## Input material
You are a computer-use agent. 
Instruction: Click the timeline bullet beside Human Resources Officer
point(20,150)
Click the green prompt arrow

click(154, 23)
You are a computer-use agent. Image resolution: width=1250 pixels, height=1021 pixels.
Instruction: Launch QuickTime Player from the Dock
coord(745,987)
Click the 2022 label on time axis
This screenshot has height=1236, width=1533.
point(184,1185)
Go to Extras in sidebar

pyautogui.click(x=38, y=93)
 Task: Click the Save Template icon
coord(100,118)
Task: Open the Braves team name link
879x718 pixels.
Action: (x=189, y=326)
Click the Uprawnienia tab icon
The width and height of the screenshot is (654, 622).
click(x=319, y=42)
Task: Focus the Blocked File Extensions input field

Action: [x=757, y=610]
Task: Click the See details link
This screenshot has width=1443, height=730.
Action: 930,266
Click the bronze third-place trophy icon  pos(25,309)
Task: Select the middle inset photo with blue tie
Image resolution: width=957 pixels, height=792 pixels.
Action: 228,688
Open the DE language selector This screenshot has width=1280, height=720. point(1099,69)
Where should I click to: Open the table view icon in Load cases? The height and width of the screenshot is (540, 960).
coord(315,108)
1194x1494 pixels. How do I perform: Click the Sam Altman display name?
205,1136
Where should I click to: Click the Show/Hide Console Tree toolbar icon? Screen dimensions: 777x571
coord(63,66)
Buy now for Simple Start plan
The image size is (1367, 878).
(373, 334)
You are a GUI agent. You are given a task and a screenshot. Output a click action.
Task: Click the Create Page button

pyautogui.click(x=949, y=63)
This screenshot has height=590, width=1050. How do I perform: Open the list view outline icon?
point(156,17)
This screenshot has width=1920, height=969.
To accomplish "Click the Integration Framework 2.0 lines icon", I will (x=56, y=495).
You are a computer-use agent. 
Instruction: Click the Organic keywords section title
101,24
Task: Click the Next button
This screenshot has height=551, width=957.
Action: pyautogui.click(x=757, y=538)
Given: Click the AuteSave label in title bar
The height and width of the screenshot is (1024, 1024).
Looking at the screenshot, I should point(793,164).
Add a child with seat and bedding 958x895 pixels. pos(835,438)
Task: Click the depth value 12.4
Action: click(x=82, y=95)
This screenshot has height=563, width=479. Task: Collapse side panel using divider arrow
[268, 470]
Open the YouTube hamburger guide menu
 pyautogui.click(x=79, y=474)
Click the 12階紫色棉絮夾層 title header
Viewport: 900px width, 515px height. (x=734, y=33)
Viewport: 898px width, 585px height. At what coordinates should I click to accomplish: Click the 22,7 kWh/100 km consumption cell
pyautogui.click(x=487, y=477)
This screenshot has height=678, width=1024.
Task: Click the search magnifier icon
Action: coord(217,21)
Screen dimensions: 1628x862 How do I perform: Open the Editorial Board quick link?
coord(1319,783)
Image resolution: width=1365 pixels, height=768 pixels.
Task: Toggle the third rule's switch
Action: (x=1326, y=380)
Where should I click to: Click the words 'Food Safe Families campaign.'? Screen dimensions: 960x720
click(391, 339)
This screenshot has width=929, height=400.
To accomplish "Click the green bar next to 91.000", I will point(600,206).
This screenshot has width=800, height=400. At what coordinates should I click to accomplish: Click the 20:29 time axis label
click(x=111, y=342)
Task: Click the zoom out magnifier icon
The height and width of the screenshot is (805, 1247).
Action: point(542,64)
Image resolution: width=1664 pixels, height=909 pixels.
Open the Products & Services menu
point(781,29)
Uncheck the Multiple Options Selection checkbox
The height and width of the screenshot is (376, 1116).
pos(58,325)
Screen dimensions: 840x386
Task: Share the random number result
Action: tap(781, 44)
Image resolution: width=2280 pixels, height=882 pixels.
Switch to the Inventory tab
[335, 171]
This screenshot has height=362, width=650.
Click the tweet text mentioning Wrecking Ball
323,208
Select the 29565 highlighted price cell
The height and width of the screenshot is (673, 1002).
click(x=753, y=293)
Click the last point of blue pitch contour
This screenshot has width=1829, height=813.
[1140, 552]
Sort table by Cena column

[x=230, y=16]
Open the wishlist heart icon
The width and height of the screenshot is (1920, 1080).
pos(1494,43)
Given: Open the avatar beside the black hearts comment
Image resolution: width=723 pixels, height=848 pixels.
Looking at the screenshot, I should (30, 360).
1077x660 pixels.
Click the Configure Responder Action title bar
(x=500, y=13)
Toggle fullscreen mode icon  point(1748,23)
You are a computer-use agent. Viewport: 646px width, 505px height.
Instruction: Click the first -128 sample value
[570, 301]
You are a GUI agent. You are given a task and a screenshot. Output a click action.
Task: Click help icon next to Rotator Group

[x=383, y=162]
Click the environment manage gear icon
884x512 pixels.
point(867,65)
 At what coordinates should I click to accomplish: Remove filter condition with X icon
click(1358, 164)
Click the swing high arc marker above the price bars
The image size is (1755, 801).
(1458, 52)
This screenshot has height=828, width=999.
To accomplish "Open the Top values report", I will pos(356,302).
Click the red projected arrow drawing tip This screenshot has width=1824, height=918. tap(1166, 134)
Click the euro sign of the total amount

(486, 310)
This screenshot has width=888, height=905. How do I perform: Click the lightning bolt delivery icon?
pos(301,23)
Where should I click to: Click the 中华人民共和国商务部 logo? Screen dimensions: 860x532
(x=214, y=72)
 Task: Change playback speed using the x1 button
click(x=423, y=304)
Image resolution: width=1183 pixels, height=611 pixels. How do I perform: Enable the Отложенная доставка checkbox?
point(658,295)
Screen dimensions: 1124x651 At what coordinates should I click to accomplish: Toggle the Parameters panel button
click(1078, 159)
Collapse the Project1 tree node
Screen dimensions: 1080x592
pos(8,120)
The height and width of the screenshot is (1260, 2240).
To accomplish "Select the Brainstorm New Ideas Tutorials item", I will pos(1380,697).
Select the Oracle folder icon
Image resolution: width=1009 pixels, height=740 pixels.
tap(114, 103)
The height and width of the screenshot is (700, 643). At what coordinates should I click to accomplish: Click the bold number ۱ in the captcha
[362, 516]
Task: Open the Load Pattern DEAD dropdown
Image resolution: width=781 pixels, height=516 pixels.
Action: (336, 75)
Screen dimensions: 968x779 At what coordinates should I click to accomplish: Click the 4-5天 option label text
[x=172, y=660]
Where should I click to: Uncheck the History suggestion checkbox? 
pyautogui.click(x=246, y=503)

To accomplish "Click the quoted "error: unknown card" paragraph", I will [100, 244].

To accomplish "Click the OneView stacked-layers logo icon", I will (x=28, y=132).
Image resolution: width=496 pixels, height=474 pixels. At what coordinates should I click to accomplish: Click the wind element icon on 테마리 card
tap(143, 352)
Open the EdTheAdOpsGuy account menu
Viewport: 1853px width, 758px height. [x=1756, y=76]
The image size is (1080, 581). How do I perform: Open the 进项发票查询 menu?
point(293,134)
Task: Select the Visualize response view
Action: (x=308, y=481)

## The task
Write out exactly the lines from the beginning of the material above through the line with "Task: Select the middle", including both and omitting all others.

## Task output
You are a computer-use agent. 
Instruction: Click the timeline bullet beside Human Resources Officer
point(20,150)
Click the green prompt arrow

click(154, 23)
You are a computer-use agent. Image resolution: width=1250 pixels, height=1021 pixels.
Instruction: Launch QuickTime Player from the Dock
coord(745,987)
Click the 2022 label on time axis
This screenshot has height=1236, width=1533.
point(184,1185)
Go to Extras in sidebar

pyautogui.click(x=38, y=93)
 Task: Click the Save Template icon
coord(100,118)
Task: Open the Braves team name link
879x718 pixels.
Action: (x=189, y=326)
Click the Uprawnienia tab icon
The width and height of the screenshot is (654, 622).
click(x=319, y=42)
Task: Focus the Blocked File Extensions input field

Action: [x=757, y=610]
Task: Click the See details link
This screenshot has width=1443, height=730.
Action: 930,266
Click the bronze third-place trophy icon  pos(25,309)
Task: Select the middle inset photo with blue tie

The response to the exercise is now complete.